● EXTRACT PROVIDED

'''

Because of the wide diversity of benchmarks, IOSCO also is asking for public comment on a subset of more detailed principles for benchmarks having specific risks arising from their reliance on submissions and/or their ownership structure.

The principles form part of IOSCO´s efforts to enhance the integrity, the reliability and the oversight of benchmarks by establishing guidelines for benchmark administrators and other relevant bodies on governance, benchmark quality, quality of the methodology, and accountability mechanisms.

The IOSCO Board created a Task Force in September 2012 to develop these principles in light of investigations and enforcement actions regarding attempted manipulation of major interest rate benchmarks. Those investigations and enforcement actions raised concerns over the fragility of certain benchmarks, caused by vulnerabilities in their methodology, transparency and governance arrangements.

'''

Please print the full passage on IOSCO's benchmark principles, word for word. The entries aren't needed here.

Target pointing data
'''

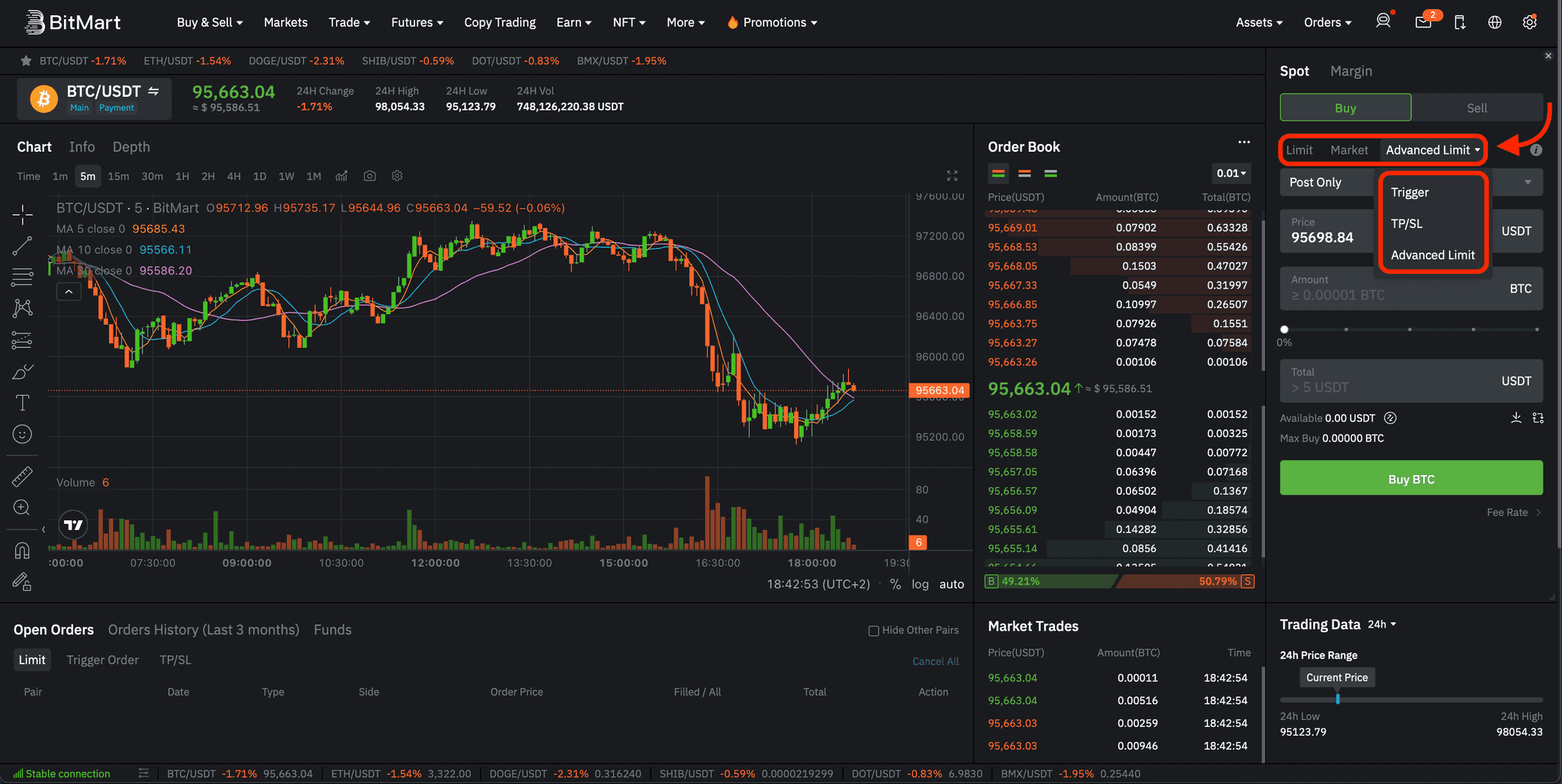Expand the Futures navigation dropdown
The image size is (1562, 784).
point(416,22)
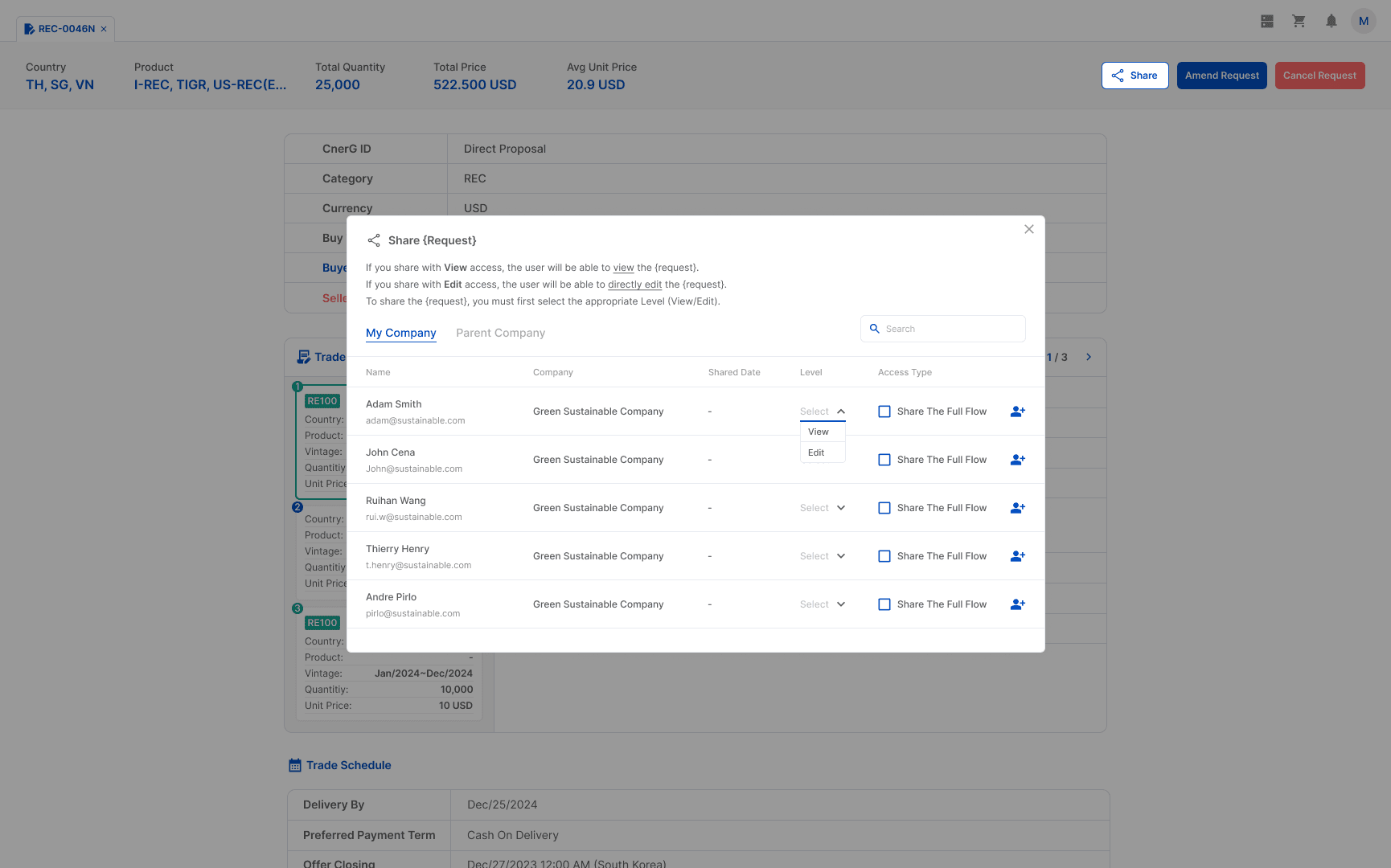Click the calendar icon beside Trade Schedule
1391x868 pixels.
point(294,764)
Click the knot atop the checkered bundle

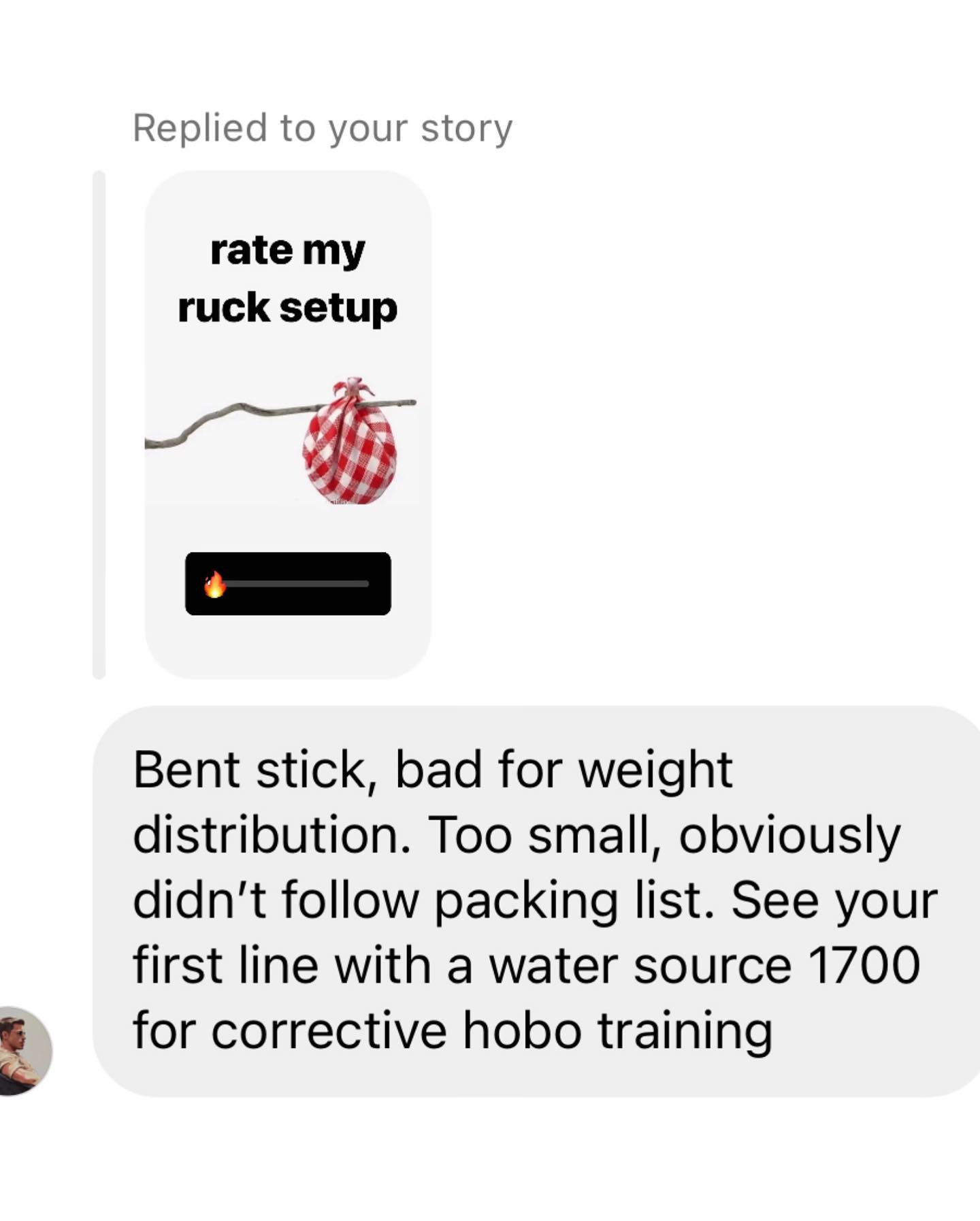pyautogui.click(x=352, y=389)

'''

● FINAL RESULT
Because of the wide diversity of benchmarks, IOSCO also is asking for public comment on a subset of more detailed principles for benchmarks having specific risks arising from their reliance on submissions and/or their ownership structure.

The principles form part of IOSCO´s efforts to enhance the integrity, the reliability and the oversight of benchmarks by establishing guidelines for benchmark administrators and other relevant bodies on governance, benchmark quality, quality of the methodology, and accountability mechanisms.

The IOSCO Board created a Task Force in September 2012 to develop these principles in light of investigations and enforcement actions regarding attempted manipulation of major interest rate benchmarks. Those investigations and enforcement actions raised concerns over the fragility of certain benchmarks, caused by vulnerabilities in their methodology, transparency and governance arrangements.